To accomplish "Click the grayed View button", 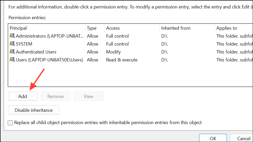I will (x=89, y=96).
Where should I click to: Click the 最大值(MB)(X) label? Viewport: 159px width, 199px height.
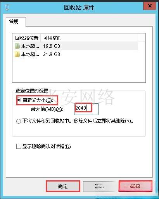(x=47, y=109)
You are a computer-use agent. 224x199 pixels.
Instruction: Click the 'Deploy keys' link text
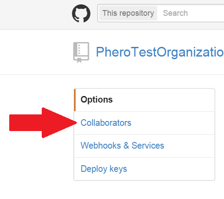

____________

> [Problem to solve] Could the lines from the one with "You are a computer-use agent. 224x199 pixels." through the last line of the material above be written out exactly, both included, with pictures left out?

> [Result of the exercise]
You are a computer-use agent. 224x199 pixels.
Instruction: Click the 'Deploy keys' link text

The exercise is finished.